Regardless of the outcome of today’s runoff election in Mississippi between incumbent Republican Senator Cindy Hyde-Smith and Democratic challenger Mike Espy, Senator Hyde-Smith will have exposed herself at the very least as an insensitive idiot through her recent remarks, and more likely as someone whose cossetted upbringing among conservative white people in Mississippi never gave her an idea how offensively her remarks would be received by those outside that bubble.
John C. Stennis takes his seat in the Mississippi House of Representatives in 1928, the same year he received his law degree from the University of Virginia. Between 1928, when Mr. Stennis started his career in government as a Democrat, and 1988, his last year as a senator from Mississippi, the major political parties realigned, with the major shift coming in reaction to Civil Rights legislation passed during the Lyndon Johnson presidential administration.

→ **EXCERPTED RECORDS**
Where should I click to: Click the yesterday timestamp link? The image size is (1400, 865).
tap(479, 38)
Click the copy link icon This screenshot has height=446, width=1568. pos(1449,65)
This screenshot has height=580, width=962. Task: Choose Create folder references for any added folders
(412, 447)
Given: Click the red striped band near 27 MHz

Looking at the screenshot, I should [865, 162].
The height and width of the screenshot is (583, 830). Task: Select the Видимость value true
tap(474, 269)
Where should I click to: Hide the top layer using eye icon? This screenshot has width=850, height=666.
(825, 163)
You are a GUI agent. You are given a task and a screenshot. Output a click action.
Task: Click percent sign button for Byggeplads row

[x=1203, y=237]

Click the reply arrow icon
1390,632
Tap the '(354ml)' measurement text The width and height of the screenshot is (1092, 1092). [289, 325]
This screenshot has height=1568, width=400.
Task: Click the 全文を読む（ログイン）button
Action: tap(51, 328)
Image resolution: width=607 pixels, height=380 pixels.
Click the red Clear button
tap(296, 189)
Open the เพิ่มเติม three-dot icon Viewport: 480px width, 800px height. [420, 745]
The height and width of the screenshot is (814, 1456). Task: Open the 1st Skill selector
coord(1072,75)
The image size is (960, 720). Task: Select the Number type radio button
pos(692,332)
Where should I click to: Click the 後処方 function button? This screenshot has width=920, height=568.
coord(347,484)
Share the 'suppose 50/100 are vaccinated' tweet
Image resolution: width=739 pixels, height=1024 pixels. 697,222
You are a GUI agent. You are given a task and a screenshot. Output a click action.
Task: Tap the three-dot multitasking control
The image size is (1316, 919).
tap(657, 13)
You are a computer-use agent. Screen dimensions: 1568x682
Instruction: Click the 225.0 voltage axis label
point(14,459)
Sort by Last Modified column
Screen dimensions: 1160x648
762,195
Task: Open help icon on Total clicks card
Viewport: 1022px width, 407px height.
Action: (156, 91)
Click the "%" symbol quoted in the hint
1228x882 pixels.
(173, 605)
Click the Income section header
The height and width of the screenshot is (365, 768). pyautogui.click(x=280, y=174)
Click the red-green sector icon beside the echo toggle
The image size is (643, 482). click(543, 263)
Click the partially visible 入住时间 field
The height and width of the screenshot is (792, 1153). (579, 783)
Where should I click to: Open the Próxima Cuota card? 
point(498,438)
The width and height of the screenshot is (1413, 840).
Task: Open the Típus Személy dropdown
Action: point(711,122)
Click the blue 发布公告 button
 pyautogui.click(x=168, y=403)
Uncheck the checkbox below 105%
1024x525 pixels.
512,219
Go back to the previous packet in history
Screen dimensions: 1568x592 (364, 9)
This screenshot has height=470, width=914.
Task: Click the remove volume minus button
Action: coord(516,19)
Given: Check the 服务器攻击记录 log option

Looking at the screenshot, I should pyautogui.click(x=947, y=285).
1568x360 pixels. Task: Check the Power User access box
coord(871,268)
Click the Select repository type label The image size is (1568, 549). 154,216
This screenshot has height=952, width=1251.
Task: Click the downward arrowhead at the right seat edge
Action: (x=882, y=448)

→ **EXERCISE AIM**
From the passage on the Mississippi Senate runoff, extract the wording starting at "John C. Stennis" and ending at "Johnson presidential administration.", copying it without any changes.

→ **SOLUTION TO THIS TASK**
John C. Stennis takes his seat in the Mississippi House of Representatives in 1928, the same year he received his law degree from the University of Virginia. Between 1928, when Mr. Stennis started his career in government as a Democrat, and 1988, his last year as a senator from Mississippi, the major political parties realigned, with the major shift coming in reaction to Civil Rights legislation passed during the Lyndon Johnson presidential administration.